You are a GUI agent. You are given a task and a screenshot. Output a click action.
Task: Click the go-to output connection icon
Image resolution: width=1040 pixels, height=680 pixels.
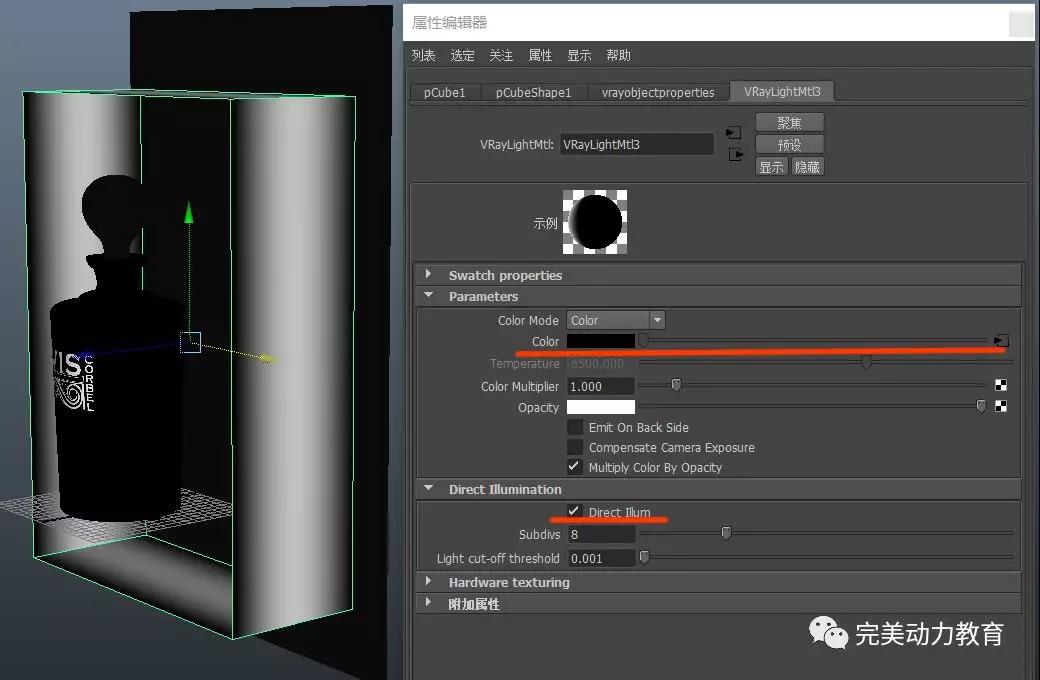click(735, 154)
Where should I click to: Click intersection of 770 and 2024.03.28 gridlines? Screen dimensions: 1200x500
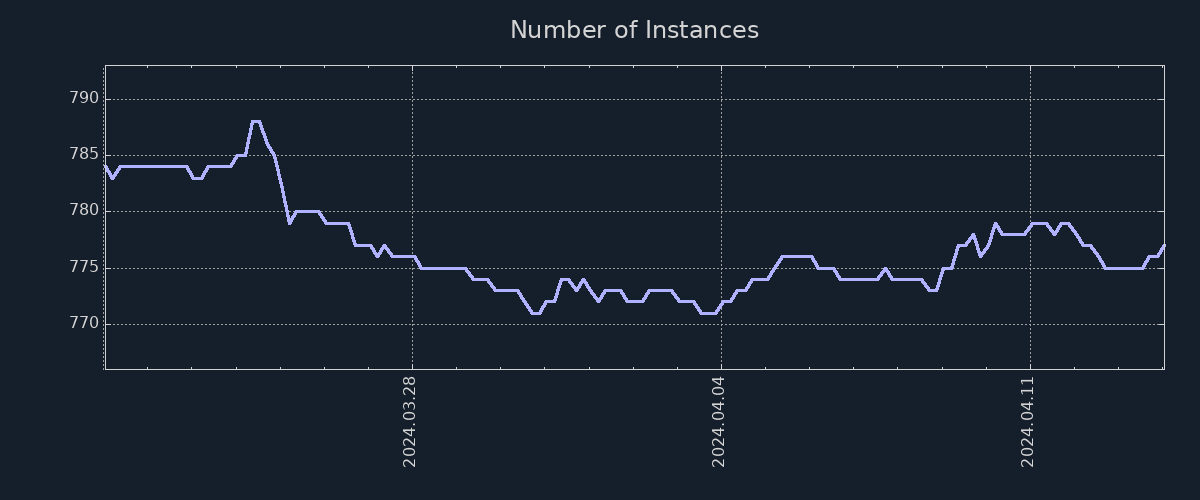[x=413, y=324]
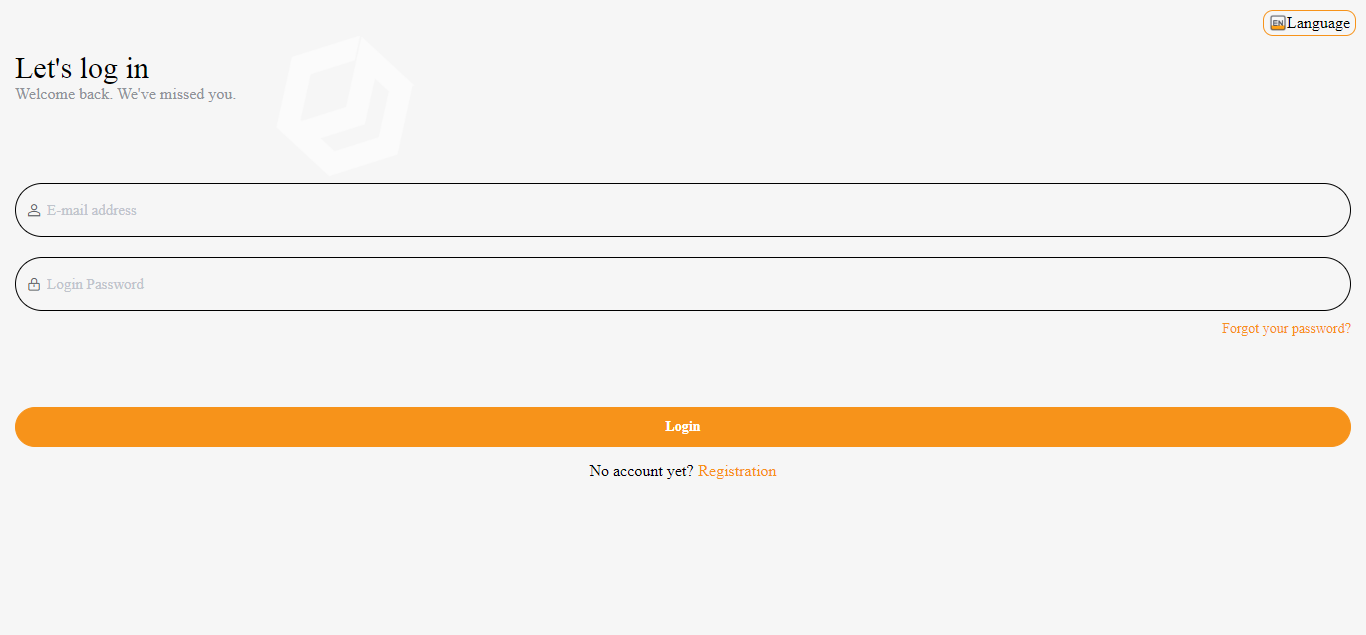Click the Welcome back subtitle text

125,94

===============

## [YOUR GOAL]
Print, please, exactly the lines from the one holding "Task: Click the go-to output connection icon" through the final line of the data, both included, while leaving out each picture.

## [SOLUTION FOR THIS TASK]
Task: Click the go-to output connection icon
Image resolution: width=1040 pixels, height=680 pixels.
click(735, 154)
Where should I click to: Click intersection of 770 and 2024.03.28 gridlines? Screen dimensions: 1200x500
[x=413, y=324]
Click the Welcome back subtitle text

125,94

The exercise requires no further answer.